- _EXERCISE_: Every line in the records below between the one holding "Given: Click the WATERMARK(EUR/USD)" and the one holding "has width=783, height=546.", inclusive, is to be set down exactly; all other lines are to be left out.

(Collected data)

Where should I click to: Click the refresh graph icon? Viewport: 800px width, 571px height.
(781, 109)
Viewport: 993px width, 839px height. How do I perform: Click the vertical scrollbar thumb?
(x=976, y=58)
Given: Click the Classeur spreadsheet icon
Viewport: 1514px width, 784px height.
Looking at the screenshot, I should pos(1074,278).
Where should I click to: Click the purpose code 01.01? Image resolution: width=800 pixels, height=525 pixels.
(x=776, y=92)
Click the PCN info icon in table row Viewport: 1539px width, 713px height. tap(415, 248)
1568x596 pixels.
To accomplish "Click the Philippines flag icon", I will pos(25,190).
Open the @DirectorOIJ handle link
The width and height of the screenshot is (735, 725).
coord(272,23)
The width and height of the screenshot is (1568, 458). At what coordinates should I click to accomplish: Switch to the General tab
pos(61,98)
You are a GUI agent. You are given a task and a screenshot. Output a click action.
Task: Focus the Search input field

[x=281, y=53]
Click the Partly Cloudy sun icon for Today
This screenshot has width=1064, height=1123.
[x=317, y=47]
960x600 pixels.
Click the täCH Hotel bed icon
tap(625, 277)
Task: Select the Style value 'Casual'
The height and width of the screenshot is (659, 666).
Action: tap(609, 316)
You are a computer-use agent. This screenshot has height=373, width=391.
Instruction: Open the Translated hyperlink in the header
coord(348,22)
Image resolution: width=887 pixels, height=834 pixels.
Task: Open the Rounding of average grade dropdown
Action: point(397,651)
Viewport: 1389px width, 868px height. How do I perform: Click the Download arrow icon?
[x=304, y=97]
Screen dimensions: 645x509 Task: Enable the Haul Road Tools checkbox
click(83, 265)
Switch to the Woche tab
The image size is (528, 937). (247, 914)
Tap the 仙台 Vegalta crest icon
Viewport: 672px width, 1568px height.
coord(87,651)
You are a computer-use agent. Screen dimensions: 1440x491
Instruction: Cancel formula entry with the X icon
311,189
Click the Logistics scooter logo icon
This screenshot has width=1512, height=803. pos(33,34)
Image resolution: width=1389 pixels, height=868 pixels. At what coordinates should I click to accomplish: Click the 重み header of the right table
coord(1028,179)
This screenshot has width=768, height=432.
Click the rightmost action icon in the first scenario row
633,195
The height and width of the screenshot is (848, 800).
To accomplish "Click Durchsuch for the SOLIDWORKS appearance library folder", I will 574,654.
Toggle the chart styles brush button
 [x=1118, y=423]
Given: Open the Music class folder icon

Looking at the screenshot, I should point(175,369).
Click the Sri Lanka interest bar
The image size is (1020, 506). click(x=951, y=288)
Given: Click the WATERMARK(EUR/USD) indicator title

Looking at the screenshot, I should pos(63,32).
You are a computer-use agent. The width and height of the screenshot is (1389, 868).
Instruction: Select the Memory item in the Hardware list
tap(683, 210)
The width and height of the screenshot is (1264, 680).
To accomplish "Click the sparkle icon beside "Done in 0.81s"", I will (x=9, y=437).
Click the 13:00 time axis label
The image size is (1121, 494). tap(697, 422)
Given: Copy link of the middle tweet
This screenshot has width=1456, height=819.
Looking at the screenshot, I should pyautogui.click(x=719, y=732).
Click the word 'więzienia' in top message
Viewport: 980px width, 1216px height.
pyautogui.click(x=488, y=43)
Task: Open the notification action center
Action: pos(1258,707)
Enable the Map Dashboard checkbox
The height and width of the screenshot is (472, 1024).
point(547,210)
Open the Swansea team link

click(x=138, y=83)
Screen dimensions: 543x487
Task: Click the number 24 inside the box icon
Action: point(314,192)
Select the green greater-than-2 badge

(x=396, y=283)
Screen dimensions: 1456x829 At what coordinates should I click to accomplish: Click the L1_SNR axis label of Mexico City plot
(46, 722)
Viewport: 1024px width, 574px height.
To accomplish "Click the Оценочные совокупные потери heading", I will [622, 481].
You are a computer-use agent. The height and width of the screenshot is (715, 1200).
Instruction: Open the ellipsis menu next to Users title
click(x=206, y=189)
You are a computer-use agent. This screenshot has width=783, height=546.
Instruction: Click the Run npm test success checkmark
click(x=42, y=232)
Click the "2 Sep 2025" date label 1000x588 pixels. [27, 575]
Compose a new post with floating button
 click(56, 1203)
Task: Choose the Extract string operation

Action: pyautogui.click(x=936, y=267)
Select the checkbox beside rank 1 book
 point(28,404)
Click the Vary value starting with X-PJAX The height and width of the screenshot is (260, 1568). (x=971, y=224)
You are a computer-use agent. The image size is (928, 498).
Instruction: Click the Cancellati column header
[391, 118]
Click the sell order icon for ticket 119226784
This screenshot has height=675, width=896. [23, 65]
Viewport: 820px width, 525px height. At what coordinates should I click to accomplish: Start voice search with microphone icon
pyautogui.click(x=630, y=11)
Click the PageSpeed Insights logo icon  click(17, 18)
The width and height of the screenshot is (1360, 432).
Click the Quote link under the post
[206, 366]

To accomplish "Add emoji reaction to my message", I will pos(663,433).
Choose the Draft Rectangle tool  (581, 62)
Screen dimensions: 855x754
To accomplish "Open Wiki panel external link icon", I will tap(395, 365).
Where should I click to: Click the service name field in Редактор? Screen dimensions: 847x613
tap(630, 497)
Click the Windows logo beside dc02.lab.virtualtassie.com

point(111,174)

- _TASK RESPONSE_:
Given: Click the WATERMARK(EUR/USD) indicator title

Looking at the screenshot, I should pos(63,32).
You are a computer-use agent. The width and height of the screenshot is (1389, 868).
Instruction: Select the Memory item in the Hardware list
tap(683, 210)
The width and height of the screenshot is (1264, 680).
To accomplish "Click the sparkle icon beside "Done in 0.81s"", I will (x=9, y=437).
Click the 13:00 time axis label
The image size is (1121, 494). tap(697, 422)
Given: Copy link of the middle tweet
This screenshot has width=1456, height=819.
Looking at the screenshot, I should pyautogui.click(x=719, y=732).
Click the word 'więzienia' in top message
Viewport: 980px width, 1216px height.
pyautogui.click(x=488, y=43)
Task: Open the notification action center
Action: pos(1258,707)
Enable the Map Dashboard checkbox
The height and width of the screenshot is (472, 1024).
point(547,210)
Open the Swansea team link

click(x=138, y=83)
Screen dimensions: 543x487
Task: Click the number 24 inside the box icon
Action: point(314,192)
Select the green greater-than-2 badge

(x=396, y=283)
Screen dimensions: 1456x829 At what coordinates should I click to accomplish: Click the L1_SNR axis label of Mexico City plot
(46, 722)
Viewport: 1024px width, 574px height.
To accomplish "Click the Оценочные совокупные потери heading", I will [622, 481].
You are a computer-use agent. The height and width of the screenshot is (715, 1200).
Instruction: Open the ellipsis menu next to Users title
click(x=206, y=189)
You are a computer-use agent. This screenshot has width=783, height=546.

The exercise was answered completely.